# What you have to do
Write out, from the entries below, exactly the lines that run between the lines holding "Screen dimensions: 1054x770" and "Task: Click the warning triangle alert icon", inclusive, and stop there.

Collected data entries
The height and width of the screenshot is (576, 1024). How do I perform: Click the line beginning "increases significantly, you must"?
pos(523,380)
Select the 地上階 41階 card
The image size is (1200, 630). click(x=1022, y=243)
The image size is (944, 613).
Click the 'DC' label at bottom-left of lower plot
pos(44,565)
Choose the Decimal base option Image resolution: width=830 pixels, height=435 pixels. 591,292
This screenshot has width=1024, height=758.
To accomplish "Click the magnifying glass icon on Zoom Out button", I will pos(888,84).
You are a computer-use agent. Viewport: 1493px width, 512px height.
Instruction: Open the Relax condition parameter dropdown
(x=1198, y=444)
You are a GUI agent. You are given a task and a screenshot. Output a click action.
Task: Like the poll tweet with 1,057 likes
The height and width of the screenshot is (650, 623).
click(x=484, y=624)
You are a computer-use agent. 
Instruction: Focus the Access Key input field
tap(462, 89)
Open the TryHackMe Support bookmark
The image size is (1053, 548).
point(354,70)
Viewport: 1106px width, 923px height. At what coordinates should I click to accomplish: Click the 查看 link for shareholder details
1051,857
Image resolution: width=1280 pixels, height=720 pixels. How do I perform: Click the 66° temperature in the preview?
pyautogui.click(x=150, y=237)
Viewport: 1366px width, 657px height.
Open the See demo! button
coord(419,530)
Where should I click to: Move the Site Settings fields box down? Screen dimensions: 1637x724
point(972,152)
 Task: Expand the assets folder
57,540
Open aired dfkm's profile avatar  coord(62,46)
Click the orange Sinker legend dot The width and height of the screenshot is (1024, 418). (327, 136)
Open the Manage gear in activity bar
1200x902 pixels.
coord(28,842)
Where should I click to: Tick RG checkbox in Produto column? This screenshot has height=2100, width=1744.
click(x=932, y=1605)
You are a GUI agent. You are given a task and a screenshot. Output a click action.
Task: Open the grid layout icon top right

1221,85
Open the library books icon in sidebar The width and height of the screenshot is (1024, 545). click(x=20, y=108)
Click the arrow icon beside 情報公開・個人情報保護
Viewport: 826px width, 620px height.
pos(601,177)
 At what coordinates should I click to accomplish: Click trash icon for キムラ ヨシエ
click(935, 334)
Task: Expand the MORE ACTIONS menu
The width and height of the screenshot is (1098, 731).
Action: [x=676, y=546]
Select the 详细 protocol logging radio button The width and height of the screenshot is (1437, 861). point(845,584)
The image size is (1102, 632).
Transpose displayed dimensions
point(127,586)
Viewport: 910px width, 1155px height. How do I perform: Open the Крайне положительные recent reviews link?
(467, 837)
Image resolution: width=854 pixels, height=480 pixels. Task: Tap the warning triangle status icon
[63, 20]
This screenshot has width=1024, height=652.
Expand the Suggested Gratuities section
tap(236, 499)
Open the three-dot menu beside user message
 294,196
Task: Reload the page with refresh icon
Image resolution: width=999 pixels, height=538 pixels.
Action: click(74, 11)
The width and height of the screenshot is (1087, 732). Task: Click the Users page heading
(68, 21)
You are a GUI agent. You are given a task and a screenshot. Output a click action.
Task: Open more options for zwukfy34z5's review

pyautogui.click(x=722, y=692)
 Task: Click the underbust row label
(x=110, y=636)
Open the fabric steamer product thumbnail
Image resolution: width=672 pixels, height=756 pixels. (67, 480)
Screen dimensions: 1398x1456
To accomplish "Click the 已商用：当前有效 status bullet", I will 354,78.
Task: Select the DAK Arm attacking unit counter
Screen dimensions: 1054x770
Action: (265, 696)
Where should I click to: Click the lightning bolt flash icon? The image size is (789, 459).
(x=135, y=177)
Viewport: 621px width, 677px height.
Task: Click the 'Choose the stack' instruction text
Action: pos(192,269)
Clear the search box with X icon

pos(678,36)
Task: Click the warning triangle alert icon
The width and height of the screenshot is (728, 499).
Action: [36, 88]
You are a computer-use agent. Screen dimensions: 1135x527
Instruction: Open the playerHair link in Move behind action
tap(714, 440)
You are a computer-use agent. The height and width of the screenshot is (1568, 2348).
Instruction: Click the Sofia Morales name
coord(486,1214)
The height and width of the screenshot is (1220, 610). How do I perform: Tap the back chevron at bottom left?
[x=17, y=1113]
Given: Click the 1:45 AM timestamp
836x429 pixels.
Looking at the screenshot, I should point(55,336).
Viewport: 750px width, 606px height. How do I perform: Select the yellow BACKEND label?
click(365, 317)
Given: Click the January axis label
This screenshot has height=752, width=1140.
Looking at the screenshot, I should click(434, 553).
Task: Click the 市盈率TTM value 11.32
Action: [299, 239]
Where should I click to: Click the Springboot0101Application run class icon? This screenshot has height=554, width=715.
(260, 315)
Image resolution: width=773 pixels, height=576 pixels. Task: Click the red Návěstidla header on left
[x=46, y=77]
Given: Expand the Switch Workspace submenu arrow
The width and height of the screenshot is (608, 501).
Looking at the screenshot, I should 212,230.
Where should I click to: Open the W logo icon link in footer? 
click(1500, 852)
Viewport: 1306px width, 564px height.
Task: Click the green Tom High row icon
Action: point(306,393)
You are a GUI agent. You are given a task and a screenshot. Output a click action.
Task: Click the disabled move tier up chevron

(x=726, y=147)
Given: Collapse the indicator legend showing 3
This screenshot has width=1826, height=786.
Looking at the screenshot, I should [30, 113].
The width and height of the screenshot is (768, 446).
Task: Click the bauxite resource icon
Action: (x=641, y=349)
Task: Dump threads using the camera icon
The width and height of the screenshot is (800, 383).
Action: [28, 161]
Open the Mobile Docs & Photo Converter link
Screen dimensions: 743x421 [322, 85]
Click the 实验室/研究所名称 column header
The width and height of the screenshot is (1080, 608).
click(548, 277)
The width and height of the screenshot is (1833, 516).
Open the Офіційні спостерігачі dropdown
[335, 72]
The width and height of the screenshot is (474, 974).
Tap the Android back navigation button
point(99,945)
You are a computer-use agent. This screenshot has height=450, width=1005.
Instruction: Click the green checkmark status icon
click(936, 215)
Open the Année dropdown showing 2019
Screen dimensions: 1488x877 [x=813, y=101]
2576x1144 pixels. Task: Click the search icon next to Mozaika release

# Task solution
Screen dimensions: 1054x770
Action: (265, 696)
Where should I click to: Click the lightning bolt flash icon? The image size is (789, 459).
(x=135, y=177)
Viewport: 621px width, 677px height.
Task: Click the 'Choose the stack' instruction text
Action: pos(192,269)
Clear the search box with X icon

pos(678,36)
Task: Click the warning triangle alert icon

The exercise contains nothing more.